[Opening Supplied text section]

I. Corporate Liability.
Under the legal framework of India, corporations, recognized as distinct legal entities, can be held accountable for environmental harm that directly results from their operational activities. A cornerstone principle governing this liability is the ‘Polluter Pays Principle’. This principle unequivocally establishes that the financial responsibility for compensating for environmental damage rests with the entity that caused the pollution. Beyond mere compensation, this principle also serves as a significant deterrent, incentivizing corporations to adopt environmentally sound practices and to prevent pollution from occurring in the first place.

[Closing Supplied text section]
[Opening Data provided section]

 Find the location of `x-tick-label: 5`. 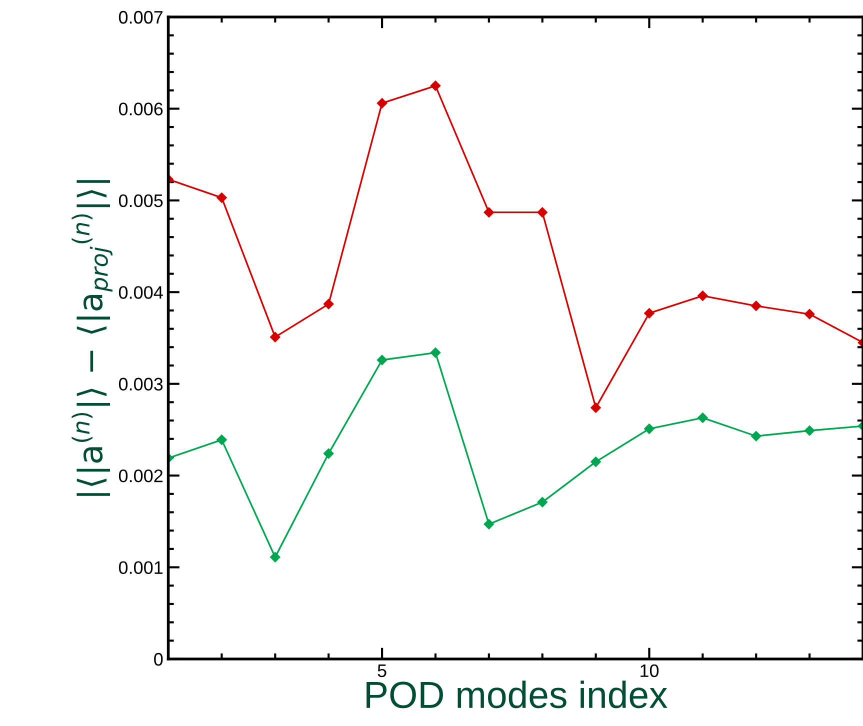

x-tick-label: 5 is located at coordinates (382, 671).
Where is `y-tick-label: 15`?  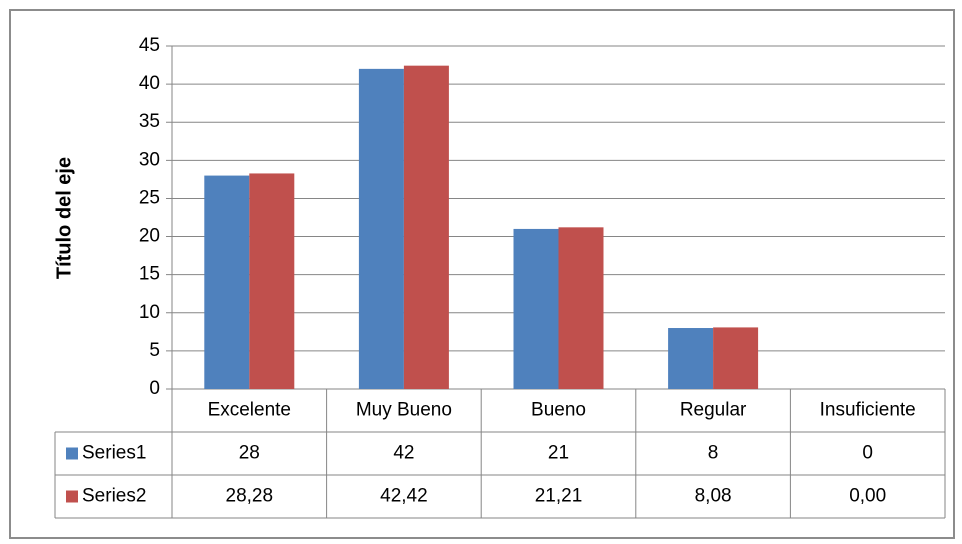 y-tick-label: 15 is located at coordinates (150, 274).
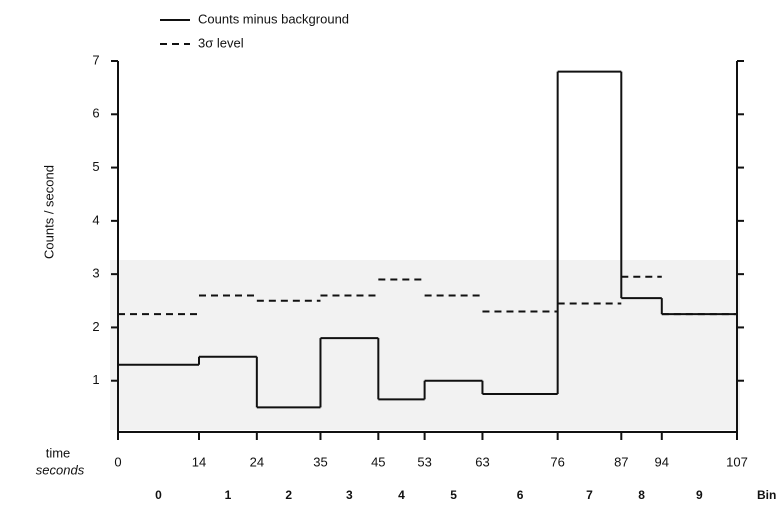  Describe the element at coordinates (96, 326) in the screenshot. I see `y-tick-label: 2` at that location.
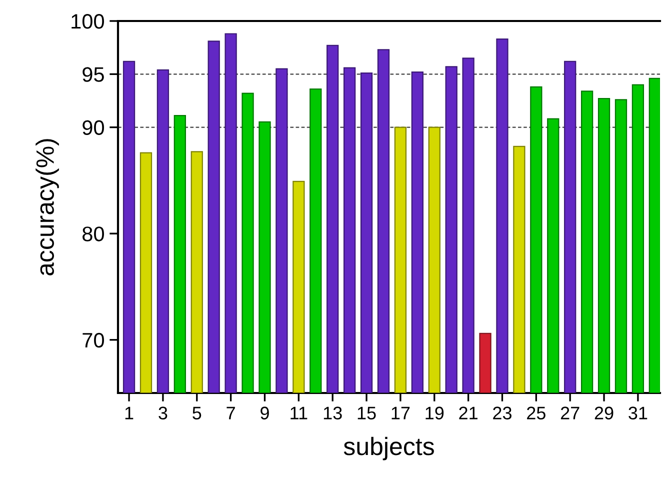 The image size is (664, 481). What do you see at coordinates (367, 413) in the screenshot?
I see `x-tick-label: 15` at bounding box center [367, 413].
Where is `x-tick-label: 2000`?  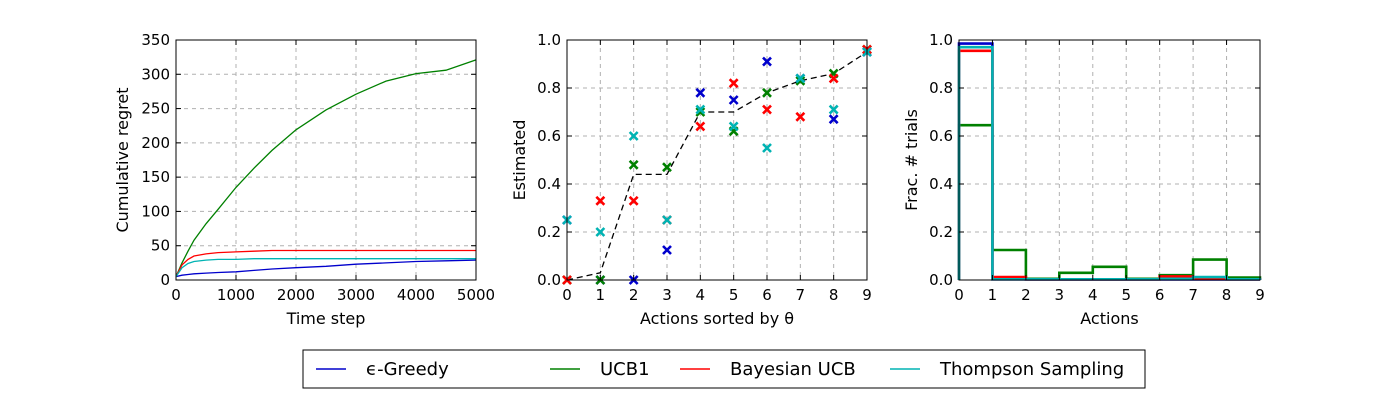 x-tick-label: 2000 is located at coordinates (296, 295).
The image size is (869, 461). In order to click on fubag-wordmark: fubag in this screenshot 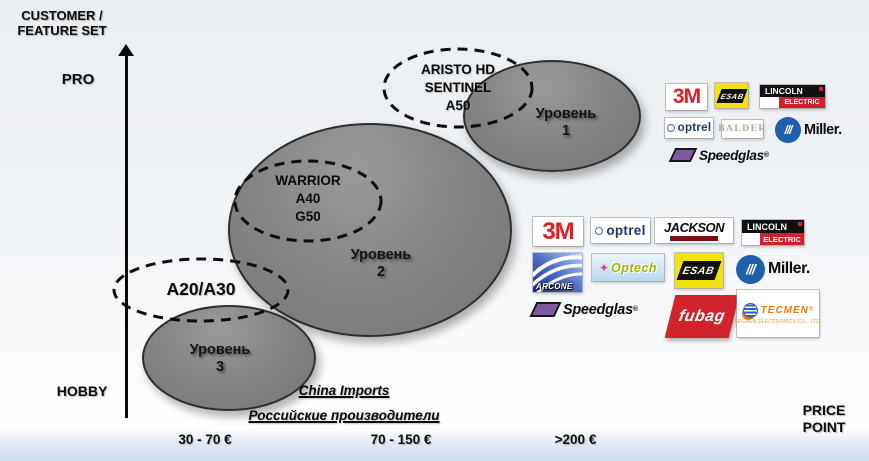, I will do `click(702, 316)`.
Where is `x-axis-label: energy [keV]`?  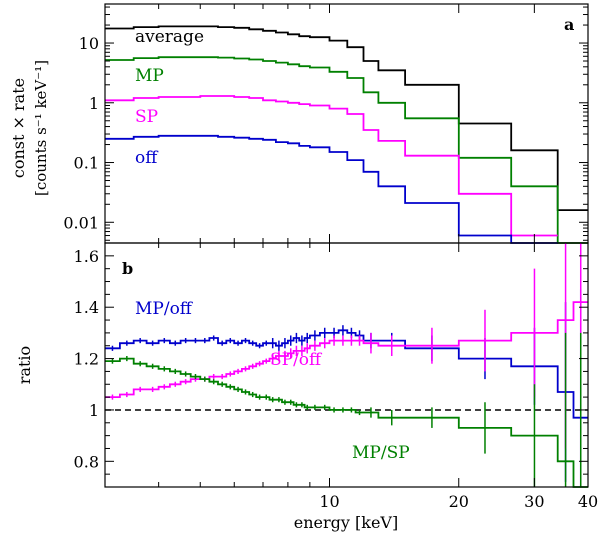
x-axis-label: energy [keV] is located at coordinates (346, 522).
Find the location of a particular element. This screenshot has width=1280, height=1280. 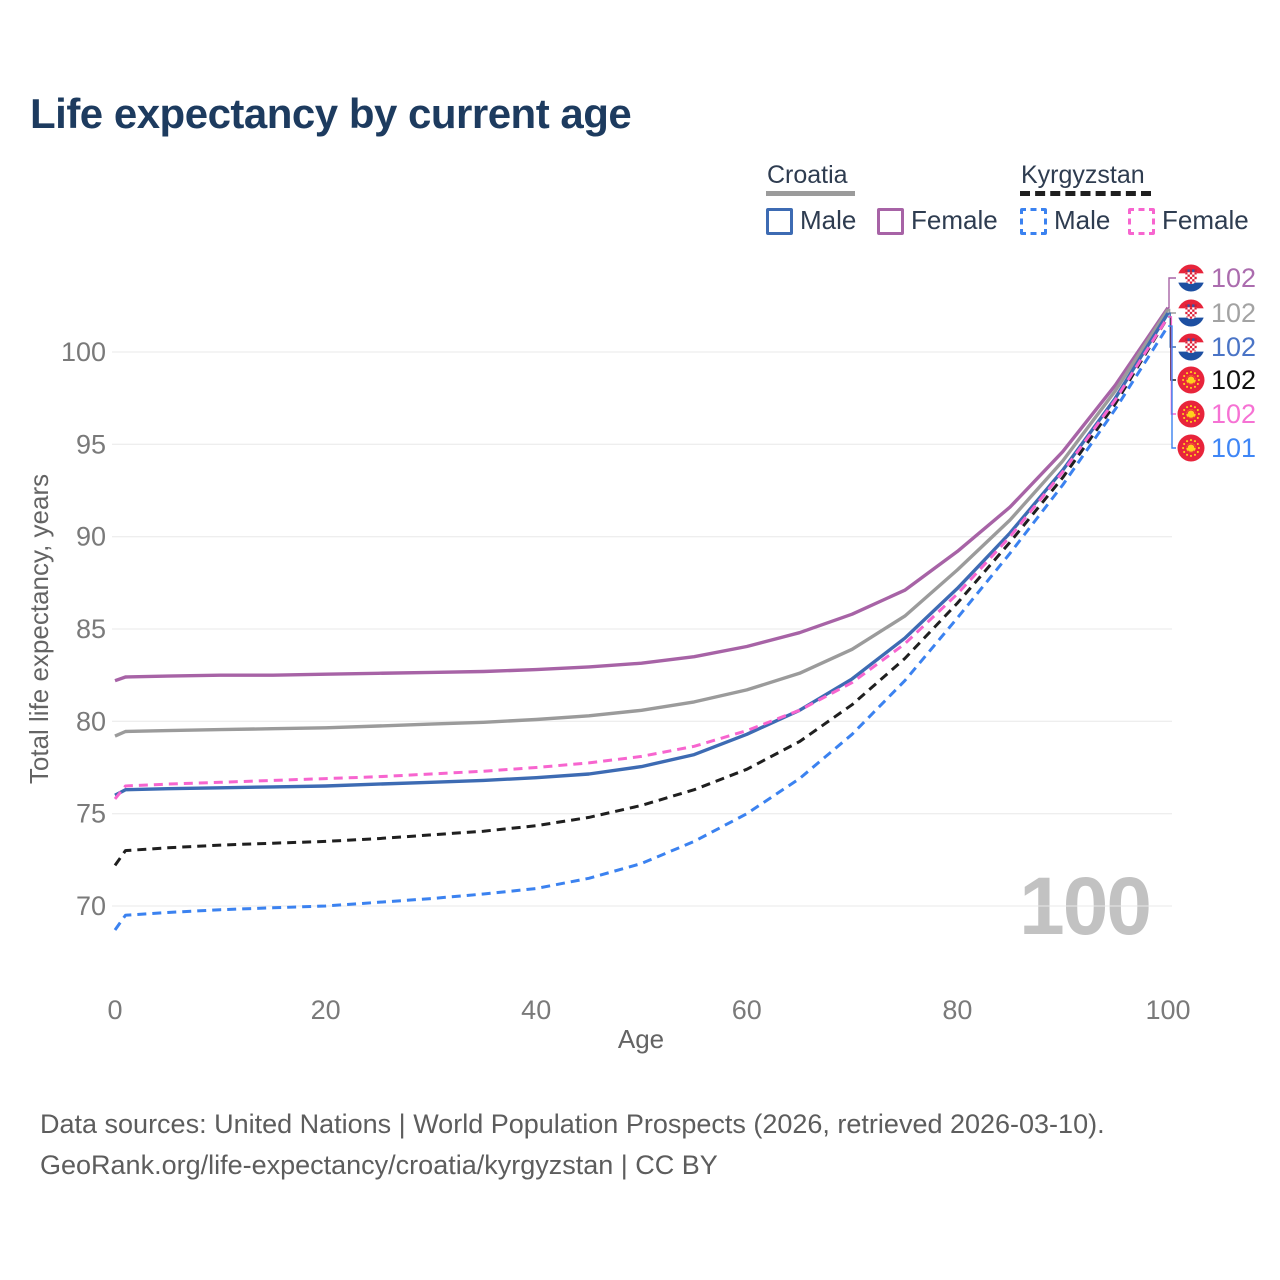

x-tick-label: 60 is located at coordinates (747, 1010).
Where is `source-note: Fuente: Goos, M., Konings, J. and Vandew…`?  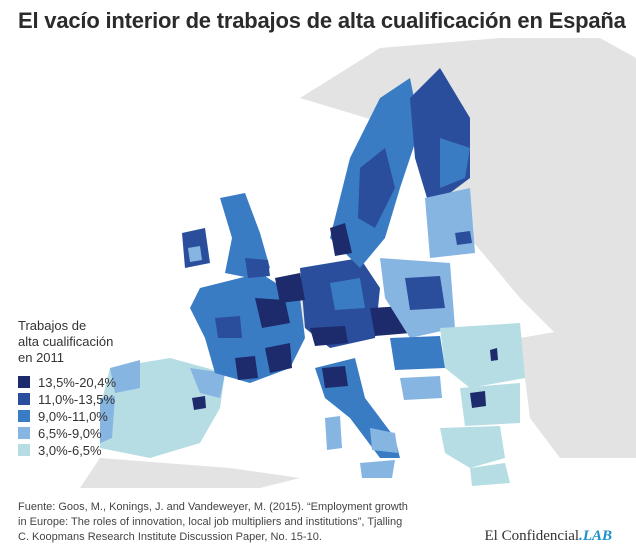
source-note: Fuente: Goos, M., Konings, J. and Vandew… is located at coordinates (253, 522).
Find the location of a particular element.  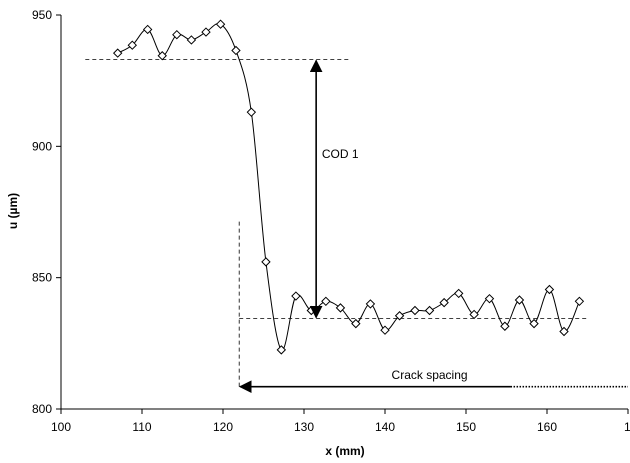

y-axis: 800 850 900 950 is located at coordinates (46, 212).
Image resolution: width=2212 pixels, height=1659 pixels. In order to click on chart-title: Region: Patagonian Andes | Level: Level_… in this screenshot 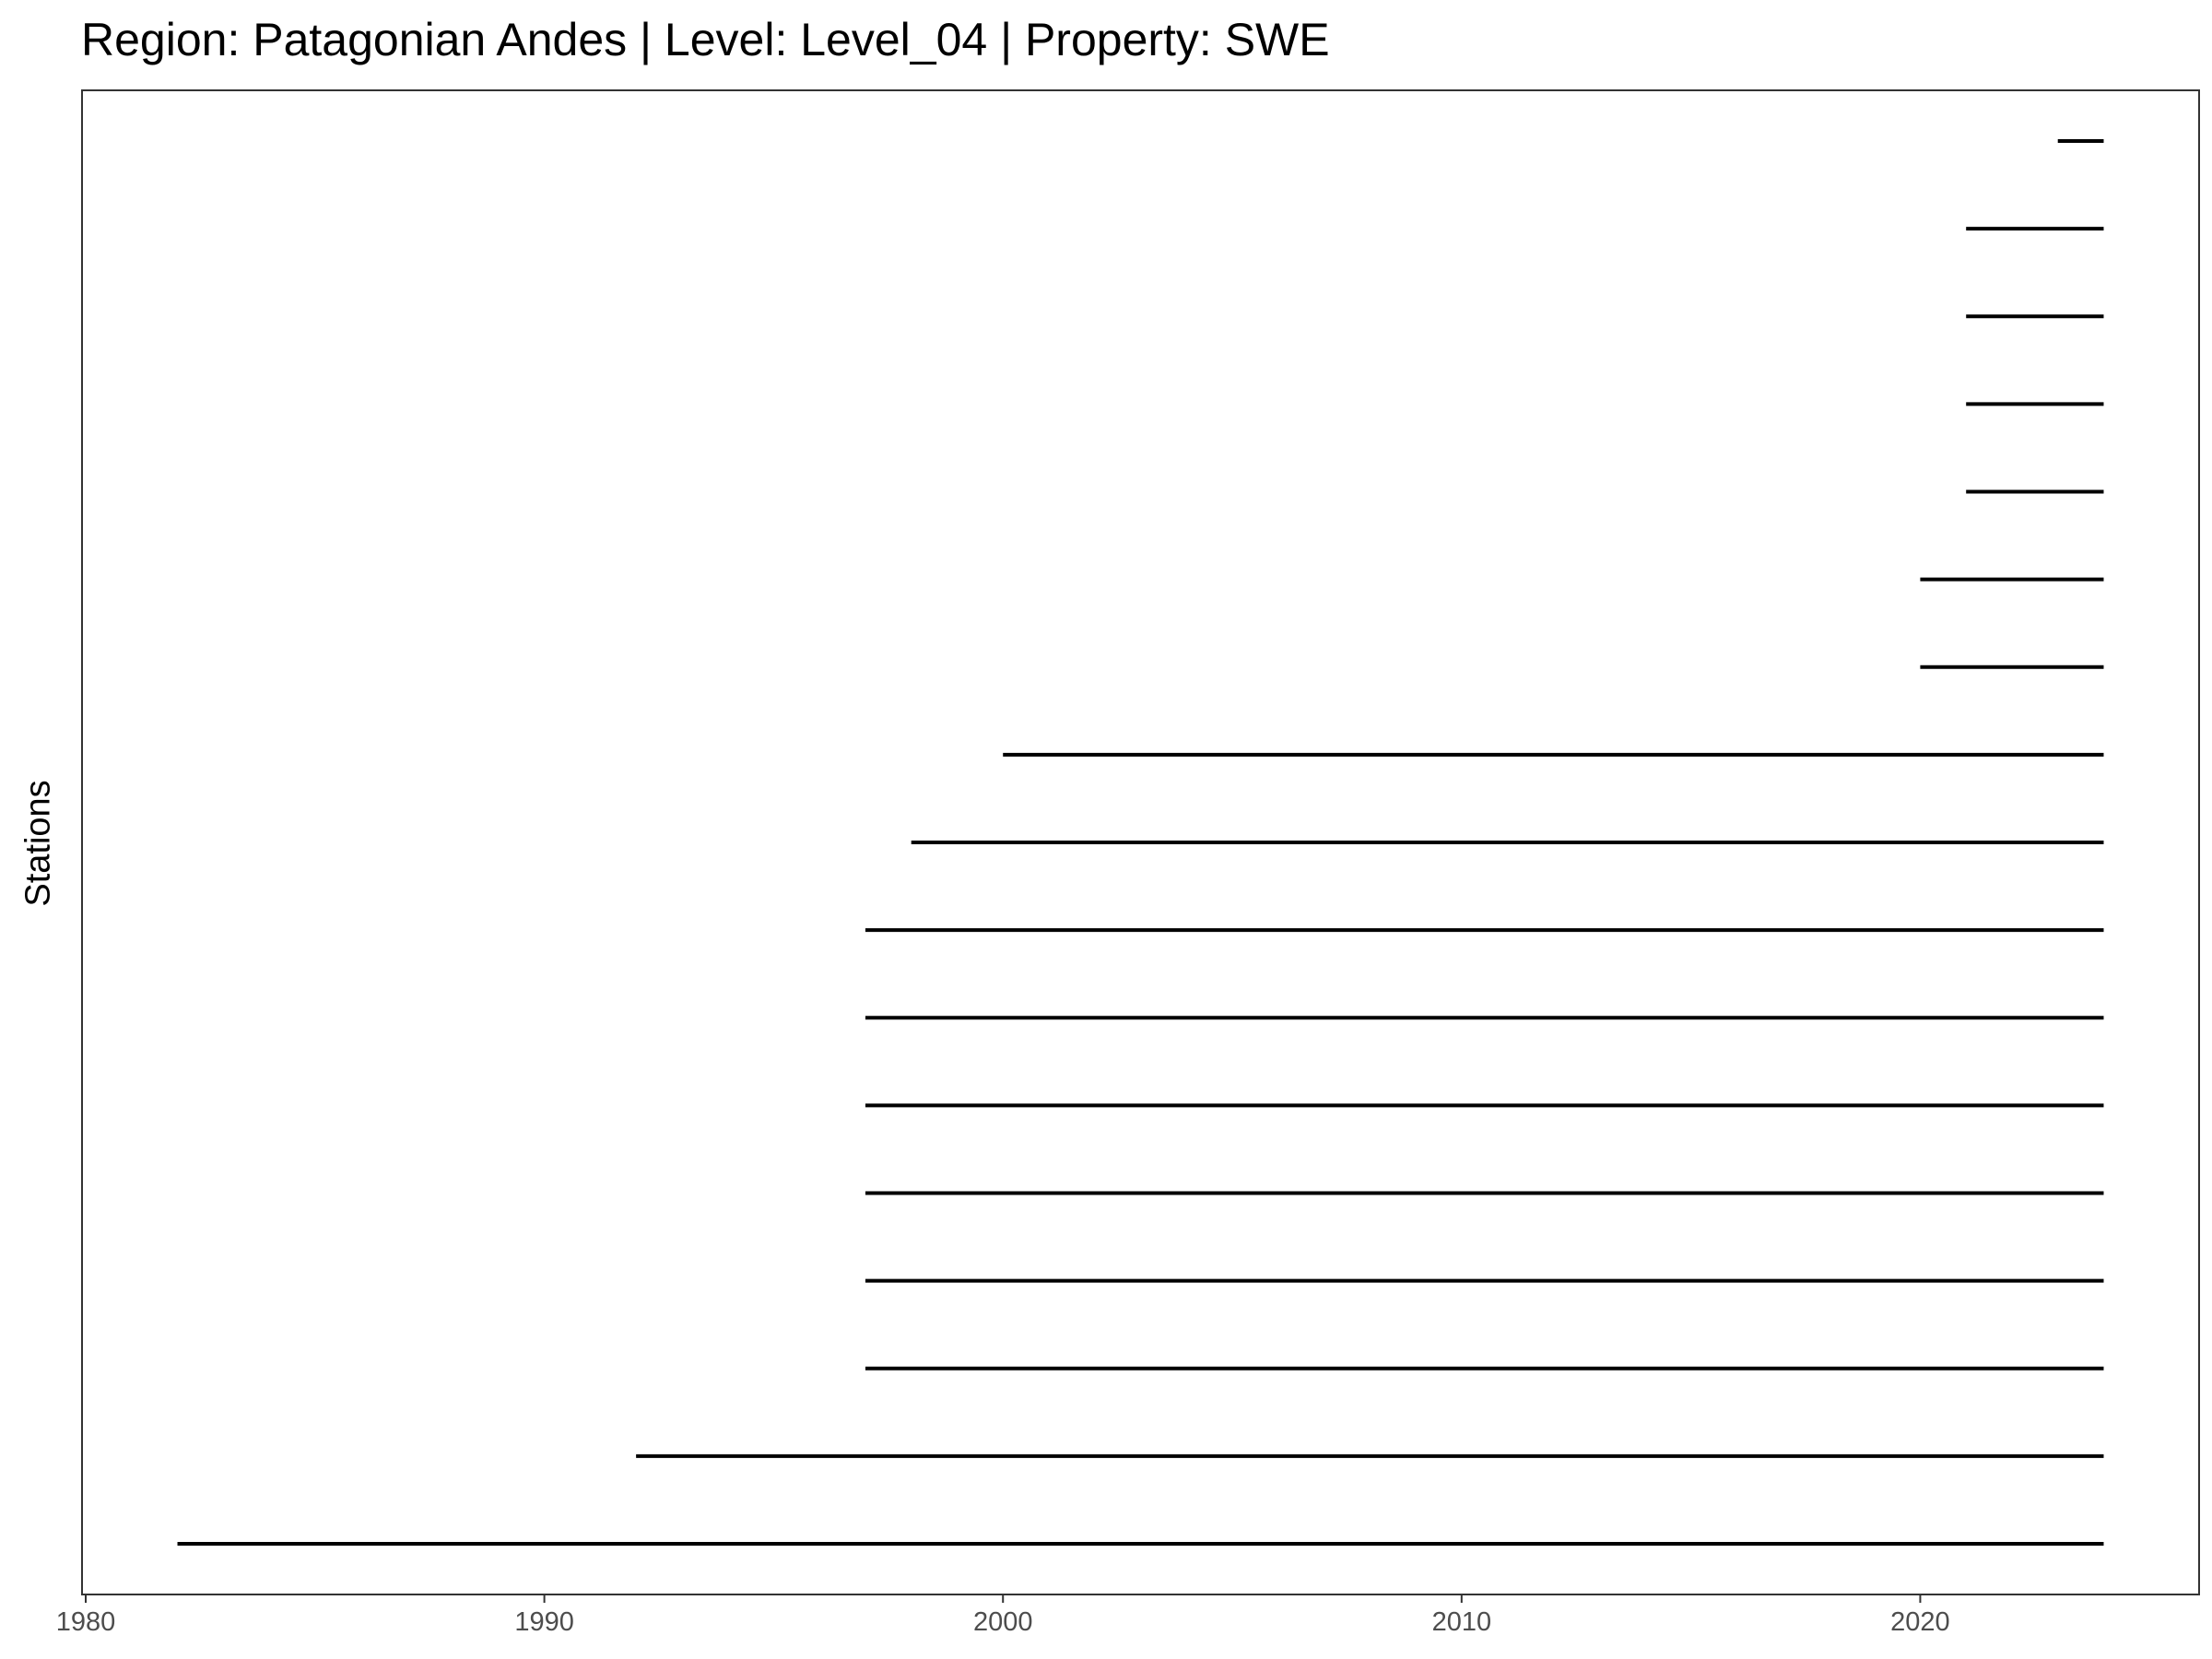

[Closing Data provided section]

▸ **Using the information**
[1] Decide whether each statement below agrees with the passage on corporate liability, answering yes or no and quoting the words of the passage that settle it.
(a) The Polluter Pays Principle places the cost of compensating for environmental damage on the entity that caused the pollution.
(b) The passage says corporations in India are not treated as distinct legal entities.
(c) The passage presents the Polluter Pays Principle as serving only to compensate, with no deterrent role.
[2] Write out, word for word, everything in the passage on corporate liability from "I. Corporate Liability." down to "the first place.".

▸ **Solutions in order**
[1]
(a) Yes: "the financial responsibility for compensating for environmental damage rests with the entity that caused the pollution"
(b) No: "corporations, recognized as distinct legal entities"
(c) No: "this principle also serves as a significant deterrent"

[2]
I. Corporate Liability.
Under the legal framework of India, corporations, recognized as distinct legal entities, can be held accountable for environmental harm that directly results from their operational activities. A cornerstone principle governing this liability is the ‘Polluter Pays Principle’. This principle unequivocally establishes that the financial responsibility for compensating for environmental damage rests with the entity that caused the pollution. Beyond mere compensation, this principle also serves as a significant deterrent, incentivizing corporations to adopt environmentally sound practices and to prevent pollution from occurring in the first place.